--- START ---
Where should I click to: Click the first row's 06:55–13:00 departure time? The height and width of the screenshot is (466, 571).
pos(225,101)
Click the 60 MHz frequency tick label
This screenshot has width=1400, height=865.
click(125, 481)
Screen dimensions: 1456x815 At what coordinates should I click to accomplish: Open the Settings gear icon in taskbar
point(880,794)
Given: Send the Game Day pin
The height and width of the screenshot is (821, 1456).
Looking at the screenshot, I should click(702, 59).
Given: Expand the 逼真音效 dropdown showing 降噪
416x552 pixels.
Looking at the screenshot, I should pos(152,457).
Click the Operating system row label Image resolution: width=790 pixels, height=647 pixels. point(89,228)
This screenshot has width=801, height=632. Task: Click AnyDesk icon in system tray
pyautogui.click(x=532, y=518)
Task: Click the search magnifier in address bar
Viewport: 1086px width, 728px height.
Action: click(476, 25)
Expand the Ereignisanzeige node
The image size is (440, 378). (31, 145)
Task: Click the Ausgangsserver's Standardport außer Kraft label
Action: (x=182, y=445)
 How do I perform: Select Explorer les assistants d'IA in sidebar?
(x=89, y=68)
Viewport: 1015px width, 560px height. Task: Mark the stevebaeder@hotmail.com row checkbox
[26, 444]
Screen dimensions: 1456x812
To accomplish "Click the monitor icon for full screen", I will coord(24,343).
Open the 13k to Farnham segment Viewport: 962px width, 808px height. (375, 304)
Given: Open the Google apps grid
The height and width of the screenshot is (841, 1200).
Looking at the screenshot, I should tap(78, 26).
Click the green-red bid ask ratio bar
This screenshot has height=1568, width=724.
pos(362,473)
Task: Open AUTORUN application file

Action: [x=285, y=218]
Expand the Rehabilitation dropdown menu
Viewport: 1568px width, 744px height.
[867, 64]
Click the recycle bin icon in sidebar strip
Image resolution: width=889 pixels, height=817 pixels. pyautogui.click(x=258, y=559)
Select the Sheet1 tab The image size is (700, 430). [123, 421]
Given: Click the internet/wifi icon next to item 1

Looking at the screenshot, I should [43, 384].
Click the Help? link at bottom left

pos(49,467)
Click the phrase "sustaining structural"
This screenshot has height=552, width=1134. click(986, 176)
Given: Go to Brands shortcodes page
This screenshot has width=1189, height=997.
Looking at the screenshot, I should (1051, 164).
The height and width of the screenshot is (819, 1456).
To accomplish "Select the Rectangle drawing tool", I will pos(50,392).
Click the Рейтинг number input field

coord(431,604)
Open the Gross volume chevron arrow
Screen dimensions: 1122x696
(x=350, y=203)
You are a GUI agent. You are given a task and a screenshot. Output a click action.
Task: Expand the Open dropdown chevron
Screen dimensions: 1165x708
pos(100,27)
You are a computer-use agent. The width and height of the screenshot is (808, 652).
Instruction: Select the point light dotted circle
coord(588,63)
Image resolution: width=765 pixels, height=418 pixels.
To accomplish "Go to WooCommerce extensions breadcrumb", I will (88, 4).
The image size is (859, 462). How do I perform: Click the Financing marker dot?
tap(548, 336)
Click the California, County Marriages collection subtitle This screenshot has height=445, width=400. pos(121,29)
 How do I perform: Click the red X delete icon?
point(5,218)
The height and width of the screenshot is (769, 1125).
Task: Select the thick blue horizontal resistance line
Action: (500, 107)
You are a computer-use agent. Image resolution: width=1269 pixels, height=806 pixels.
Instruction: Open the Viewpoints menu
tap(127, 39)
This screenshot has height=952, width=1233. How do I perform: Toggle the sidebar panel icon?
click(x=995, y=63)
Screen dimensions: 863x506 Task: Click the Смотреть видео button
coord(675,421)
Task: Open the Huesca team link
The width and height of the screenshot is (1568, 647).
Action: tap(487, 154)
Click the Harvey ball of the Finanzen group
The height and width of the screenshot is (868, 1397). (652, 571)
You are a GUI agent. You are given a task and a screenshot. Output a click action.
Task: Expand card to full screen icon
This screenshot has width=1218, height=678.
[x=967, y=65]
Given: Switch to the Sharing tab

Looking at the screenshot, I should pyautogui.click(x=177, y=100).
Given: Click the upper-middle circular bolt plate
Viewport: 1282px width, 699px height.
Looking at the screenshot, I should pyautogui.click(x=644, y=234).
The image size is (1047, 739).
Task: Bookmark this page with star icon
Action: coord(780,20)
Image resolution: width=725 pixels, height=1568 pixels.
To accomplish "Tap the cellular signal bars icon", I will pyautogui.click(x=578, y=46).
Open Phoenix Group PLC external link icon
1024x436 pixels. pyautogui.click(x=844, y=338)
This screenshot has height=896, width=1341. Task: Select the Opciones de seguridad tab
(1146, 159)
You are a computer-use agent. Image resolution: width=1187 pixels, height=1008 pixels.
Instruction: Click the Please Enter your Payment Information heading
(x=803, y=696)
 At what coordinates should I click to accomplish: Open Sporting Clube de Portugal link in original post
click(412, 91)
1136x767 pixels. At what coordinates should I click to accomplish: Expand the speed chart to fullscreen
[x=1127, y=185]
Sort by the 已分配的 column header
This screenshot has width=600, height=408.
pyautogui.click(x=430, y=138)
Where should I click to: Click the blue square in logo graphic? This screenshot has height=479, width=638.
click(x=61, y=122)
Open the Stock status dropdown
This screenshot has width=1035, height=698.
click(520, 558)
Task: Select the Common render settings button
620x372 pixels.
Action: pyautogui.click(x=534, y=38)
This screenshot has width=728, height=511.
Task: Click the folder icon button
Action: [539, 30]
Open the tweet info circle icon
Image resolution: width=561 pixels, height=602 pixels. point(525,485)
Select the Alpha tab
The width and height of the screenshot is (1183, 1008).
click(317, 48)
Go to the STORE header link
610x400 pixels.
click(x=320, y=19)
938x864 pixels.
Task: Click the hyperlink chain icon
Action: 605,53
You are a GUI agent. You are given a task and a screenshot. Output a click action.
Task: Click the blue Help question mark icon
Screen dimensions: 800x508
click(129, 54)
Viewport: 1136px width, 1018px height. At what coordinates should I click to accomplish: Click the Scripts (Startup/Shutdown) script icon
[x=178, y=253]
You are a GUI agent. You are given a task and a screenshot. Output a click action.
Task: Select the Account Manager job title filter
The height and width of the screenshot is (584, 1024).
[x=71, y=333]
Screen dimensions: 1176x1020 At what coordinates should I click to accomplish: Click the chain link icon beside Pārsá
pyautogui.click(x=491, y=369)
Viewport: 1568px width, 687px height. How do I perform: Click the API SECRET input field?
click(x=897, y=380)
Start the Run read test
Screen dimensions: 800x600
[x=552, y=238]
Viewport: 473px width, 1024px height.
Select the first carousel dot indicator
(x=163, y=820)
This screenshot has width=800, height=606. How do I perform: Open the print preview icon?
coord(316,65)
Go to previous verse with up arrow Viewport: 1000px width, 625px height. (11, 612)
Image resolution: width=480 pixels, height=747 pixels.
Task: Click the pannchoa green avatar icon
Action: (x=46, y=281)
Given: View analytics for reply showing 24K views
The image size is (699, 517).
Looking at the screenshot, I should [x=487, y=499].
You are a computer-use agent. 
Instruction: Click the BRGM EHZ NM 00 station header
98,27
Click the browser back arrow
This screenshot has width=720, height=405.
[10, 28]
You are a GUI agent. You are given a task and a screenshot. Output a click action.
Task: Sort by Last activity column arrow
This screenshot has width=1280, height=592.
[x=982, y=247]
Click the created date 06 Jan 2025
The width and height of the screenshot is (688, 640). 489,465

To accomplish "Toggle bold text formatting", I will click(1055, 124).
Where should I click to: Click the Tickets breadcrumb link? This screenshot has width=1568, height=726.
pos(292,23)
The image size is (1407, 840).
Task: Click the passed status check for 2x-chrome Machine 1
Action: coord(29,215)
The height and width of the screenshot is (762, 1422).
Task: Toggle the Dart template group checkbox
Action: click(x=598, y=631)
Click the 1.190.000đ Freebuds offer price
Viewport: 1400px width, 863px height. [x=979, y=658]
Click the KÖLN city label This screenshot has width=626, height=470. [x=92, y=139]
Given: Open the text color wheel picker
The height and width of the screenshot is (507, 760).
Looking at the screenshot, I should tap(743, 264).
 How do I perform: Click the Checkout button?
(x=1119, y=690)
--- END ---
→ Description of the task:
Look through the entries and find each line that has the string "showing". Copy those lines.

→ Reply to the task:
Given: Expand the 逼真音效 dropdown showing 降噪
Given: View analytics for reply showing 24K views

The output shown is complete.